Korea during World War 2, when the country is under Japanese rule. Father Lewis and his niece Mary aid patriot Jin Zheng Zhi in fighting off some Japanese fighters. The priest’s Korean gardener reveals himself to be famed rebel leader Lee Chung Tung, a man who the Japanese want very baddy. and. He, Mary and Jin flee after failing to get Father Lewis, who could be in danger, to join them, meet up with Chinese hapkido fighter Huang Li Chen and they all retreat to the rebel headquarters. The Japanese return to the church to kidnap Lewis and torture him for information on the whereabouts of Lee, prompting Mary to look for him, while Lee has just discovered that the Yokoyama Karate School is the secret headquarters of the Japanese Secret Service in Korea….

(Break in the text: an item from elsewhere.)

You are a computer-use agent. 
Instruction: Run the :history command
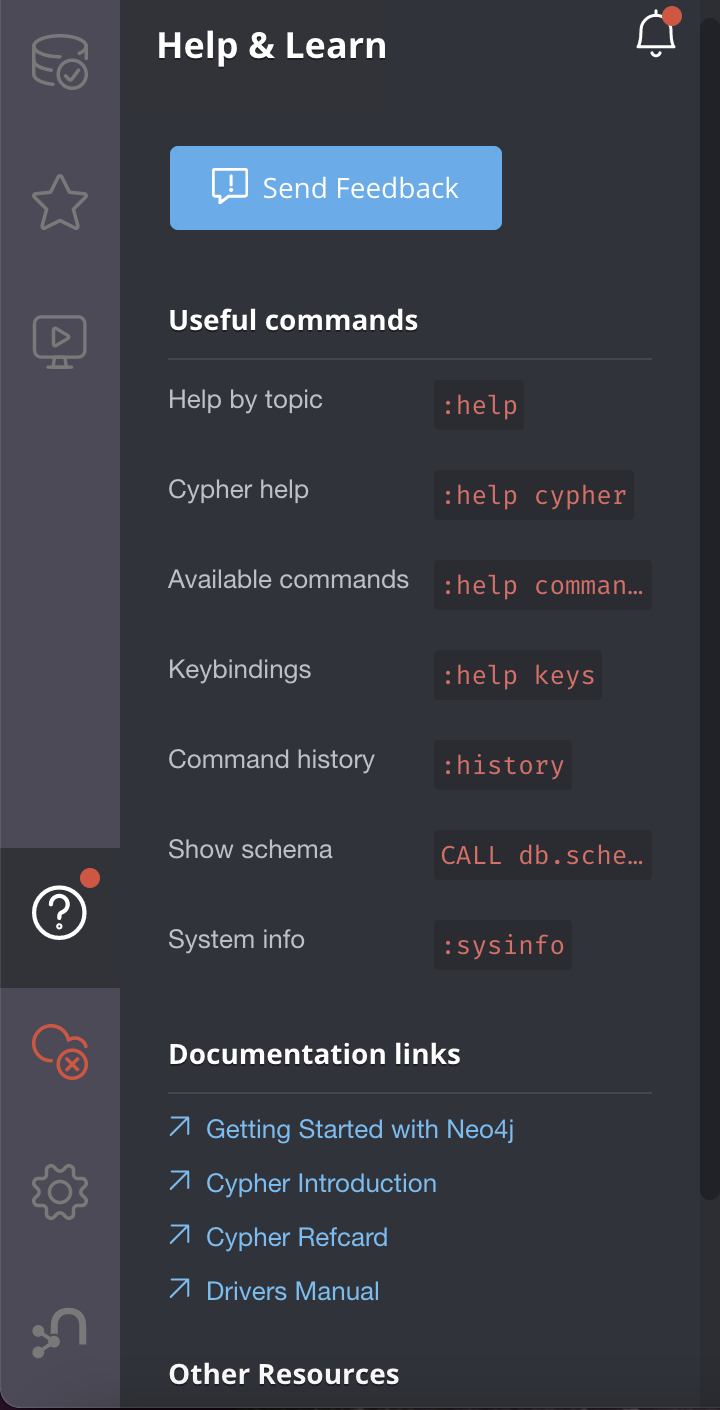[x=503, y=765]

“So it looks like this taekwondo isn’t that good. aye”? Around a year ago Eureka released the two Angela Mao-starrers Hapkido and Lady Wbirlwind, both written and directed by Huang Feng, though When Taekwondo Strikes would have made just as good a pairing with Hapkido as its plot is very similar – but then again its title suggests that Mao, who does mainly hapkido, may not be very prominent. However, this isn’t true at all. While this film features an impressive cast of martial artists who were big at the time and who are often pitted against each other, the others besides Mao being Jhoon Rhee, Anne Winton, Wang In-Sik, Carter Wong and Kenji Kazama in addition to Sammo Hung and Yuen Biao who hadn’t long got started really, Mao gets more action than anybody else and is clearly the true star of the show. Like Hapkido it’s partly about action vs non-action, and is mostly serious, the humour relegated to things like a restaurant waiter telling one of the main characters that she needs to eat or drink otherwise she needs to leave – or was I just laughing at it because of the English dub? Said English dub is truly comical and adds some levity to a quite brutal tale which in its Cantonese language version is probably pretty grim, though I suppose that one can chuckle at the number of times the Japanese are referred to really badly, in fact probably even more than normal in one of these films where they’re the baddies. The need to cram in such a huge number of fights to accommodate the cast actually doesn’t undermine a story which is rather well paced and is good at allowing tension and anger to build so that we’re bursting to see the horrible villains get their just desserts, while it’s great to see taekwondo showcased so much for a change.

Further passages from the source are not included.